Take a peek at this thread, I do a lot of these.
https://www.speedguide.net/forums/ ... genumber=1
Like TWW mentioned, don't get a basic home router, get a more SOHO router that can handle the traffic, and be more reliable. For beginners, I like Nexland...their higher end series, or better yet, I like the firmware Symantec changes on Nexlands routers....Symantec sells a router made by Nexland, their Firewall/VPN appliance.
http://enterprisesecurity.symantec.com/ ... oductID=63
I also recently worked with my first Sonic Wall...I liked it despite a rough start (firmware corrupted out of the box...had to reflash it...but painless reflashing and setup after that)

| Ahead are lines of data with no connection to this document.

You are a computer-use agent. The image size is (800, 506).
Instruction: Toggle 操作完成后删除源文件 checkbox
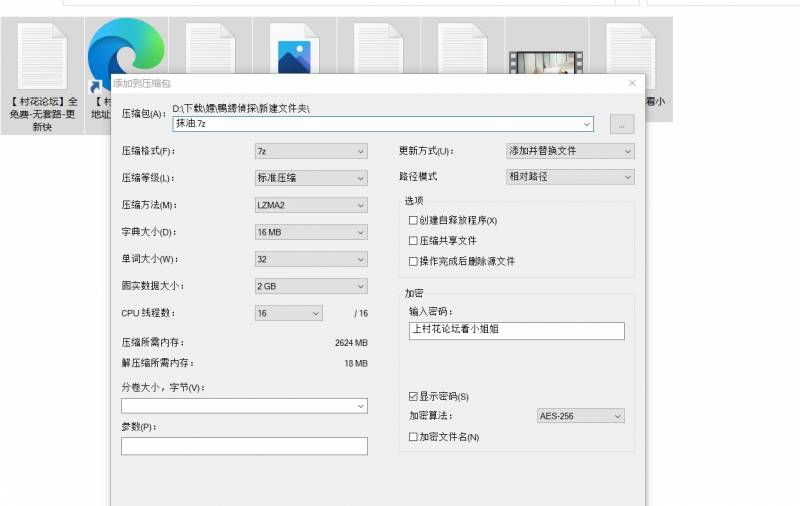(413, 261)
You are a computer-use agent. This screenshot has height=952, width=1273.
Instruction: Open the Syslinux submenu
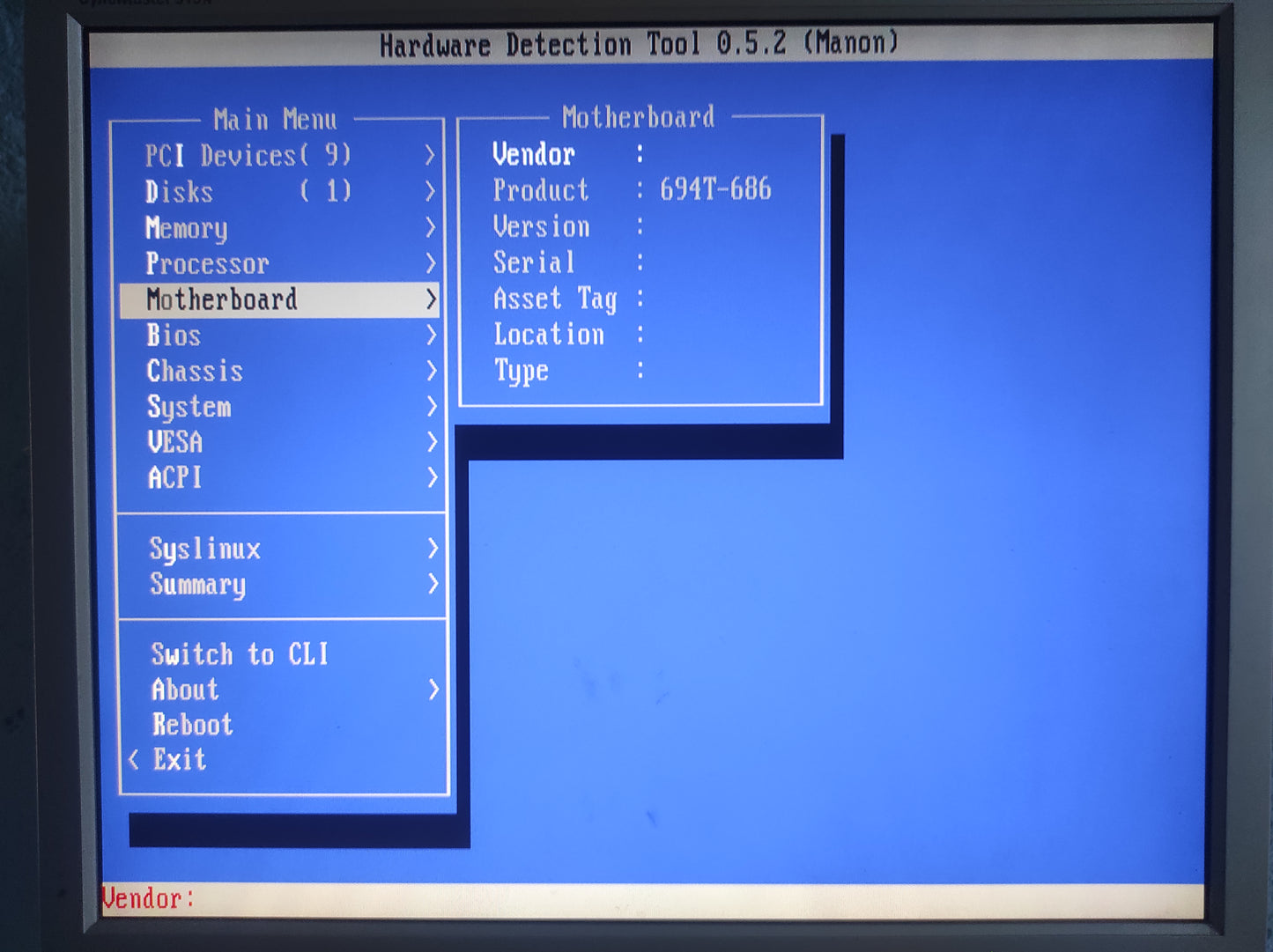coord(205,549)
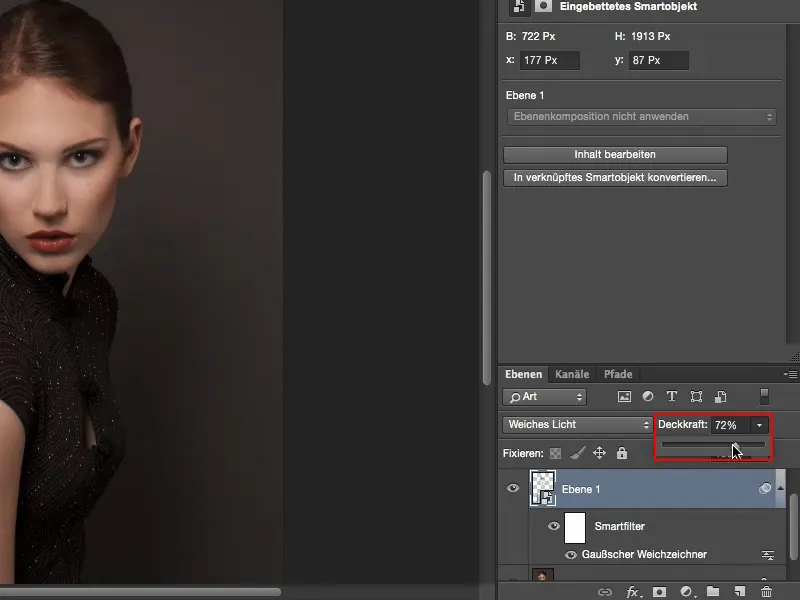
Task: Click the shape layer filter icon
Action: pos(696,397)
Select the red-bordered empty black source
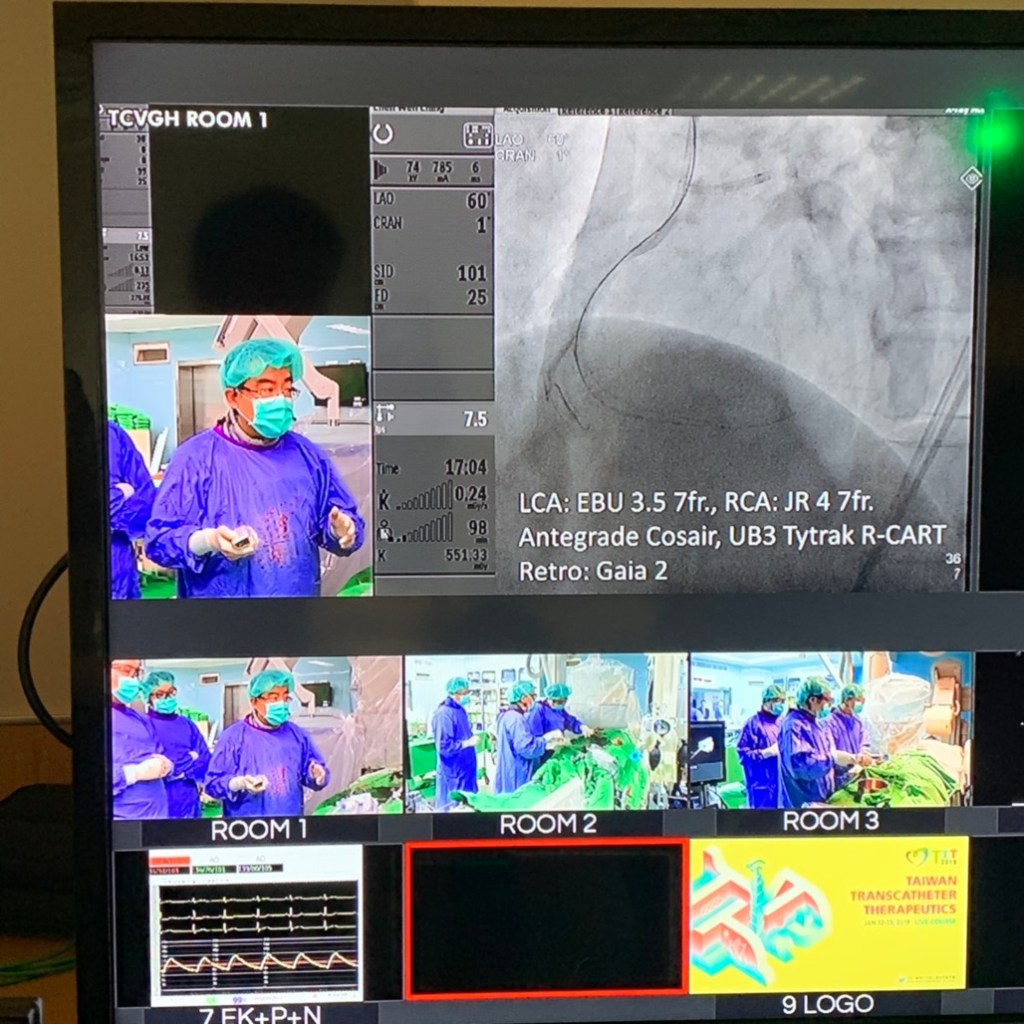Viewport: 1024px width, 1024px height. click(546, 918)
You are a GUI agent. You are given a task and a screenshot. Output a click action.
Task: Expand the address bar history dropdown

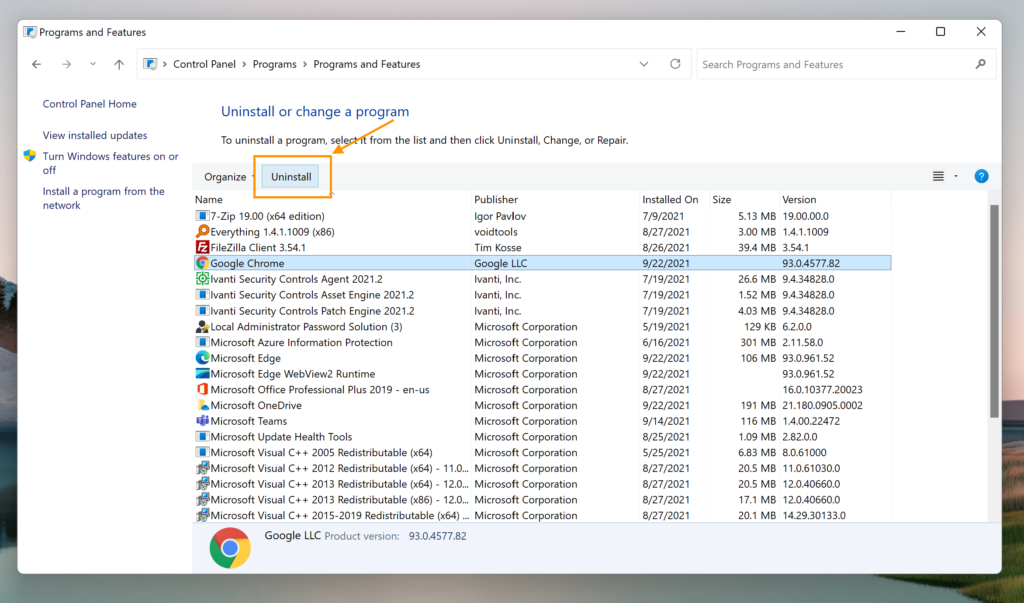(644, 64)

As for going giga....or just fast ethernet, giga is not much more these days, as many servers come with a 10/100/1000 NIC built in now, or even if not, you can get one for hardly another 20 bucks. And for switches, copper giga single port switches are hardly any more also...and it gives much better throughput for the other 100 ports concurrently. What system is being put in? I just did a GE medical system system running on Oracle for a docs office...he skimped and went only 100 switched....in my opinion, he should have gone giga...that software is no ball of fire over a network...and he's only 6 users.
Use good password and security on the shares on the server. If remote management is to be put on for software support (such as PcAnywhere), be smart and don't use the PCA standard ports, and have the PCA host use a strong username and password.
If the software will be SQL based, it may be a smart move to use Small Business 2000 server....which will give him internal and external e-mail through full Exchange server, SQL server for a database, and a built in ISA server which runs Proxy and a full blown firewall...the server uses 2x NICs for that...I put the external NIC behind a NAT router also...so double walls for security.